The result should be every line that contains the word "browser", taken from the material.

EXCERPTED RECORDS –
# # # #

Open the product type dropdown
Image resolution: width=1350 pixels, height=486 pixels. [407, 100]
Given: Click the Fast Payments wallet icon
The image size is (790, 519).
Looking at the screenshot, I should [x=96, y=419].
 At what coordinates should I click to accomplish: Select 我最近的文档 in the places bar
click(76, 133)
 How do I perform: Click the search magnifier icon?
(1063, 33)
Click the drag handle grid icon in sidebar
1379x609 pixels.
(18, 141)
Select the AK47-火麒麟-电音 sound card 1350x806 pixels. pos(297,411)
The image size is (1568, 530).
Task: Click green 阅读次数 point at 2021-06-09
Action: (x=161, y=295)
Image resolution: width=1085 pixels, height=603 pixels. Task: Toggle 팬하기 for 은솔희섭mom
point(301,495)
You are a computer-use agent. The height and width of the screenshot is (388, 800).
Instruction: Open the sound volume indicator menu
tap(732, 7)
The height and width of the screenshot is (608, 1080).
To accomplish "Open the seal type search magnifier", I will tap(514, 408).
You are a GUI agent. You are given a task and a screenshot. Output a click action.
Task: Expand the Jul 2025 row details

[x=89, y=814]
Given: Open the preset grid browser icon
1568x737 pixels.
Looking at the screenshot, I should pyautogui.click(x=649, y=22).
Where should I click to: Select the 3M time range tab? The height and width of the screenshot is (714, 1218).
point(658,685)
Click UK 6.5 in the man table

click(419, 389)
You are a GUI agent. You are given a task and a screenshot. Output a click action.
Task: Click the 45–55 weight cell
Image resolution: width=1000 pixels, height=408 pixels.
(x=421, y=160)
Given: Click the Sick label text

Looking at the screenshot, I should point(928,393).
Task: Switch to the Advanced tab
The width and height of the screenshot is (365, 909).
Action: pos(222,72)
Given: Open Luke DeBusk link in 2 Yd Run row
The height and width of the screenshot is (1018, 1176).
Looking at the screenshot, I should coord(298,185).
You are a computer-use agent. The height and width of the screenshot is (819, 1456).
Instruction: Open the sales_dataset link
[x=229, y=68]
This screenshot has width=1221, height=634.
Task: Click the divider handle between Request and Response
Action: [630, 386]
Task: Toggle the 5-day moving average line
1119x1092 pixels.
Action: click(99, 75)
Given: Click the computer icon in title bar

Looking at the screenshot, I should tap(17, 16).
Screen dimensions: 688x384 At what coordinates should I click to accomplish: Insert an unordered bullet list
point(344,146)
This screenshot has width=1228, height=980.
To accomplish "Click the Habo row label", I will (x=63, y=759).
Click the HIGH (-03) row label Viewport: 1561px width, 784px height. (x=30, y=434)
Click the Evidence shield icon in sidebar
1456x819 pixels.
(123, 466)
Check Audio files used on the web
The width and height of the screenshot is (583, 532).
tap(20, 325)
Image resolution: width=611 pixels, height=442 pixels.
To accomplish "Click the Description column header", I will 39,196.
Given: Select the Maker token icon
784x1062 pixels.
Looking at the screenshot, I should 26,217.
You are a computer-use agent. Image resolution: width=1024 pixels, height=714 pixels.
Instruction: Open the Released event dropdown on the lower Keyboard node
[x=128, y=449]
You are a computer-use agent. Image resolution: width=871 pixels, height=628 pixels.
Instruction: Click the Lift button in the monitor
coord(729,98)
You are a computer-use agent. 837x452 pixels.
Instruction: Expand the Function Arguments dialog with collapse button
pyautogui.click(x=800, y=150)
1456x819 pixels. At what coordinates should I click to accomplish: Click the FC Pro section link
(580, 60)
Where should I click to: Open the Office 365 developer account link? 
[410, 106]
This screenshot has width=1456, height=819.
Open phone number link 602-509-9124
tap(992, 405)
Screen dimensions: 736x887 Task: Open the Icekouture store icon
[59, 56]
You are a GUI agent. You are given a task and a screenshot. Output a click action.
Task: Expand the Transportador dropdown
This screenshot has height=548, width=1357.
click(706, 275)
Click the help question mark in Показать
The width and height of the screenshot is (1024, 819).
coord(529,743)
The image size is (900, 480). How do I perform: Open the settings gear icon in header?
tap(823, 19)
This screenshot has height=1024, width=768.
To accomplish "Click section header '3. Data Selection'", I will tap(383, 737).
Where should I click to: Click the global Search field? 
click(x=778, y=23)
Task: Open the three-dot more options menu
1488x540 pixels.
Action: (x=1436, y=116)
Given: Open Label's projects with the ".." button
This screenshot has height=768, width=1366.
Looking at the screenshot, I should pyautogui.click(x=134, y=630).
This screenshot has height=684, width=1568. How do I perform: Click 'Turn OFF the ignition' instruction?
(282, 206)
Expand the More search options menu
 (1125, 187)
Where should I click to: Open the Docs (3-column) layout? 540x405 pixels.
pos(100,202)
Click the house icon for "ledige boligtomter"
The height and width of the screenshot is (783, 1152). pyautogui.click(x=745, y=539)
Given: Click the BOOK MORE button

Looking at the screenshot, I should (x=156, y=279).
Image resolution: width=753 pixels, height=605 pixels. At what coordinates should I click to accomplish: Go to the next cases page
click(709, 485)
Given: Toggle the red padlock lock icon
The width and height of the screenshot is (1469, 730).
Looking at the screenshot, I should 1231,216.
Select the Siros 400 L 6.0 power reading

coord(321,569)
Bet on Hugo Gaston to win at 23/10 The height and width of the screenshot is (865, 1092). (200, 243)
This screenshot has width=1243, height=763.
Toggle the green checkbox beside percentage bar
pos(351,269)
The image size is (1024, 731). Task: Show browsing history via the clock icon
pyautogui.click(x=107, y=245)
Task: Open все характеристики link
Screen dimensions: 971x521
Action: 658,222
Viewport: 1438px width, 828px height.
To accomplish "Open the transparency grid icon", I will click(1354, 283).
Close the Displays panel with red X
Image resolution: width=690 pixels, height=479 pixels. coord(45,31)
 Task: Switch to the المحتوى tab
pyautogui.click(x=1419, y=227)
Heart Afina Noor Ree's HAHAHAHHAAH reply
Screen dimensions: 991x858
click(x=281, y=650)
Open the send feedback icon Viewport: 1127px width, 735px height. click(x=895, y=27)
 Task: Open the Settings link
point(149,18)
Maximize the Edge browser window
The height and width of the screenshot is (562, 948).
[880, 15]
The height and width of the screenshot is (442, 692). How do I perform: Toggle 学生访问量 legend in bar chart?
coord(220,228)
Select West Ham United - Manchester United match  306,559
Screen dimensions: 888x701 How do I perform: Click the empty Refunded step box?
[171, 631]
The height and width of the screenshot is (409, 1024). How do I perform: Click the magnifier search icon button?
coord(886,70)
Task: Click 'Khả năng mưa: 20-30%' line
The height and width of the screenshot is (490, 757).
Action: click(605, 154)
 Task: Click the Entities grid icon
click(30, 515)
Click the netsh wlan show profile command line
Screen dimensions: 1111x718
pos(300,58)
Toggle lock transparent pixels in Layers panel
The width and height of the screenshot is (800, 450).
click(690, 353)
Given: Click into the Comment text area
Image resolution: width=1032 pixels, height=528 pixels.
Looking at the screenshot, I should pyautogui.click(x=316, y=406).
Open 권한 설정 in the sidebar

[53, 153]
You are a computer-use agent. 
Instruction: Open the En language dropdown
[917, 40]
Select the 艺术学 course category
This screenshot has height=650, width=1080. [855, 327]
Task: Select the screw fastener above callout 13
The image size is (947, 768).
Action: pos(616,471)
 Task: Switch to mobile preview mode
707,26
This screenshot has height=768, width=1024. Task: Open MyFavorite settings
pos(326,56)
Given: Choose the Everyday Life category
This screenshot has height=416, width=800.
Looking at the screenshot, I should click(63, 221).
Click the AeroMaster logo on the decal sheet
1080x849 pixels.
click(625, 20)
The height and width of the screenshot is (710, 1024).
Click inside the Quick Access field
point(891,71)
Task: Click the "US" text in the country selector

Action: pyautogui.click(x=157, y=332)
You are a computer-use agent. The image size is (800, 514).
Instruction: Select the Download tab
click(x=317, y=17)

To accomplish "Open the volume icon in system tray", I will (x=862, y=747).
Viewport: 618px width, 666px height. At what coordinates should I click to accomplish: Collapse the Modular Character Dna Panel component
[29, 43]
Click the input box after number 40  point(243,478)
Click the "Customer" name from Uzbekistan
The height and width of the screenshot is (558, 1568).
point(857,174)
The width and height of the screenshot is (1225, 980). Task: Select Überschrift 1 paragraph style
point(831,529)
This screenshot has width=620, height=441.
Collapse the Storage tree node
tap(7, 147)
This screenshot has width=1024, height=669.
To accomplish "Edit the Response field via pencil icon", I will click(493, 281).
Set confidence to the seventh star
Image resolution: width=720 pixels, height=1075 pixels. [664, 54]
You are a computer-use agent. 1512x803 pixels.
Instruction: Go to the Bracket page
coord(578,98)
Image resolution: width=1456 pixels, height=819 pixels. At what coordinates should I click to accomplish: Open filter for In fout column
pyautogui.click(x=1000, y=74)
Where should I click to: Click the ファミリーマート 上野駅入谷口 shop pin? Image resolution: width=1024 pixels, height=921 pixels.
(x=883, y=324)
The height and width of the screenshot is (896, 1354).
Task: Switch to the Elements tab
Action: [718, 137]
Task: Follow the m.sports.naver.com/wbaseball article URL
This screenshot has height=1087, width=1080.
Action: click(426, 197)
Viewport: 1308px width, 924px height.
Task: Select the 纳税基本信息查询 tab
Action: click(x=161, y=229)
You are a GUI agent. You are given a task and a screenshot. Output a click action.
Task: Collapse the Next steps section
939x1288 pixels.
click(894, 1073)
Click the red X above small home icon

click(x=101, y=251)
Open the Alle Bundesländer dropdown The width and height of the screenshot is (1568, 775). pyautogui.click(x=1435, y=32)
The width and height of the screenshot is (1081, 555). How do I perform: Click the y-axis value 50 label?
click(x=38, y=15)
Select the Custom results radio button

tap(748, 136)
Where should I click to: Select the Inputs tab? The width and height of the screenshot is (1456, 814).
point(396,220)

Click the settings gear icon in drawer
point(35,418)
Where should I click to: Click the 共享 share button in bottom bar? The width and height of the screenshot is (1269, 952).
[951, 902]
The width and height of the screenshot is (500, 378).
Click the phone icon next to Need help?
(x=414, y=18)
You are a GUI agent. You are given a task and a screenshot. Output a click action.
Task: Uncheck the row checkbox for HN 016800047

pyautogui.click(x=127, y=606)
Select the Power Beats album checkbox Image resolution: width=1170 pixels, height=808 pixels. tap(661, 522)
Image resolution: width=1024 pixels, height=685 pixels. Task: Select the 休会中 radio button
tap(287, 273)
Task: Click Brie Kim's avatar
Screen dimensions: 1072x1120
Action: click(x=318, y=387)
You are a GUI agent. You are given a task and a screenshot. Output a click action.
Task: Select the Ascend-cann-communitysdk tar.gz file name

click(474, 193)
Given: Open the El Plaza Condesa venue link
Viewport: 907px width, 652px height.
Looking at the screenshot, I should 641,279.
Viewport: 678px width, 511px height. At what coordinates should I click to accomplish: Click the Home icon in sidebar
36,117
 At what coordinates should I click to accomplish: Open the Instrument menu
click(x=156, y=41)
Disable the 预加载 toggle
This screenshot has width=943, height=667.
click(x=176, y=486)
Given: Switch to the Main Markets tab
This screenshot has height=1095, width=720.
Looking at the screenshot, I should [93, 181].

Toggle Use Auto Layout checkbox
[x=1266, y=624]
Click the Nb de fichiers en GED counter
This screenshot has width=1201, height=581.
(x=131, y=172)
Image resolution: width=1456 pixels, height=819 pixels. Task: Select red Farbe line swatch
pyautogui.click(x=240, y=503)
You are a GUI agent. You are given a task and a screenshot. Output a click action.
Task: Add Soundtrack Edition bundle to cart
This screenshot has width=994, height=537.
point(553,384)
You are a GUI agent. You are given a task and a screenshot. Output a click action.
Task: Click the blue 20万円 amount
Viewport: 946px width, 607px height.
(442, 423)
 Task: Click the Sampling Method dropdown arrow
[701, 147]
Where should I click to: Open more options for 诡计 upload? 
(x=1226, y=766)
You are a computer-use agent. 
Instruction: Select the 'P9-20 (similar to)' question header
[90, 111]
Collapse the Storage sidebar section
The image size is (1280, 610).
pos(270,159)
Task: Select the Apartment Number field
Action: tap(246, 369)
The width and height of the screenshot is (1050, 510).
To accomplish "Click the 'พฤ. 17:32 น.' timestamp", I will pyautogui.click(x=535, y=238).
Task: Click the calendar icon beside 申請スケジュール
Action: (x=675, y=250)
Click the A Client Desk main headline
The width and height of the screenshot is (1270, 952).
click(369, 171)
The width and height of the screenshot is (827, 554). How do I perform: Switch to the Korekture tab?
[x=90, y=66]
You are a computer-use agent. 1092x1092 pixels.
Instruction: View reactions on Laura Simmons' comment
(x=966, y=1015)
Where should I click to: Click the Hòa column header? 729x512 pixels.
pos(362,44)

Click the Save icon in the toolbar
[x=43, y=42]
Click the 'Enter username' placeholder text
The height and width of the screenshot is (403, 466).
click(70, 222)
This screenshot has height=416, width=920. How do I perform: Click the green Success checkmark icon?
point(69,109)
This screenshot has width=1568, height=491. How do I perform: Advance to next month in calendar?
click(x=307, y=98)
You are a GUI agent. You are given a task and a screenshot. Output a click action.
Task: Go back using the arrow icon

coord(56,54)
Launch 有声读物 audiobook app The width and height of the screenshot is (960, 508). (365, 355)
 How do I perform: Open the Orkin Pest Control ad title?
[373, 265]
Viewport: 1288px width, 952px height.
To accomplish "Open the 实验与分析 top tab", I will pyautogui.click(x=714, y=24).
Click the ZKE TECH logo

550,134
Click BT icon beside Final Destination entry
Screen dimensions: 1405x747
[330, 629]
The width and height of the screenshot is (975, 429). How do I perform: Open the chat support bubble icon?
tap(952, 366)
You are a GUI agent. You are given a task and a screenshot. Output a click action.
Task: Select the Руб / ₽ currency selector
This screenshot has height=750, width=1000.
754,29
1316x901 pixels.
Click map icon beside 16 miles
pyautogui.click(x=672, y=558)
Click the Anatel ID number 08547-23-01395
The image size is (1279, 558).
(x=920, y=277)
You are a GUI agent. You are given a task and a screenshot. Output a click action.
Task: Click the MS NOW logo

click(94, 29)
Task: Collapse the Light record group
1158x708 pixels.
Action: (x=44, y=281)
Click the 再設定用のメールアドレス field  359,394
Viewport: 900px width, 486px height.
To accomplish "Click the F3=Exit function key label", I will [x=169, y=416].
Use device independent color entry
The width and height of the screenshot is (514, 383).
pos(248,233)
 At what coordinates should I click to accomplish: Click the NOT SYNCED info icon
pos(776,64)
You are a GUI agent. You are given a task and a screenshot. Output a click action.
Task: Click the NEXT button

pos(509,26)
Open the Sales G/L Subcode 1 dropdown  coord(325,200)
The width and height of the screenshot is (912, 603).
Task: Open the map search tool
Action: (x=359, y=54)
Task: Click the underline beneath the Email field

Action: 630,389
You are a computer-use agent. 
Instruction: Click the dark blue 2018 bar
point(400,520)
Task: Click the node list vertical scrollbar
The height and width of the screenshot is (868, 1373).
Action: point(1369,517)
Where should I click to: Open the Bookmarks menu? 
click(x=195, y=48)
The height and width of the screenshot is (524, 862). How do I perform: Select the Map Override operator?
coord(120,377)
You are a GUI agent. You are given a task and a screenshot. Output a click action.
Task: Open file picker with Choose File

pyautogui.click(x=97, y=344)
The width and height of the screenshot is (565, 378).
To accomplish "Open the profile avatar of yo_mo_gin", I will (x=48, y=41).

# # # #

WRITTEN ANSWER –
Given: Open the preset grid browser icon
Maximize the Edge browser window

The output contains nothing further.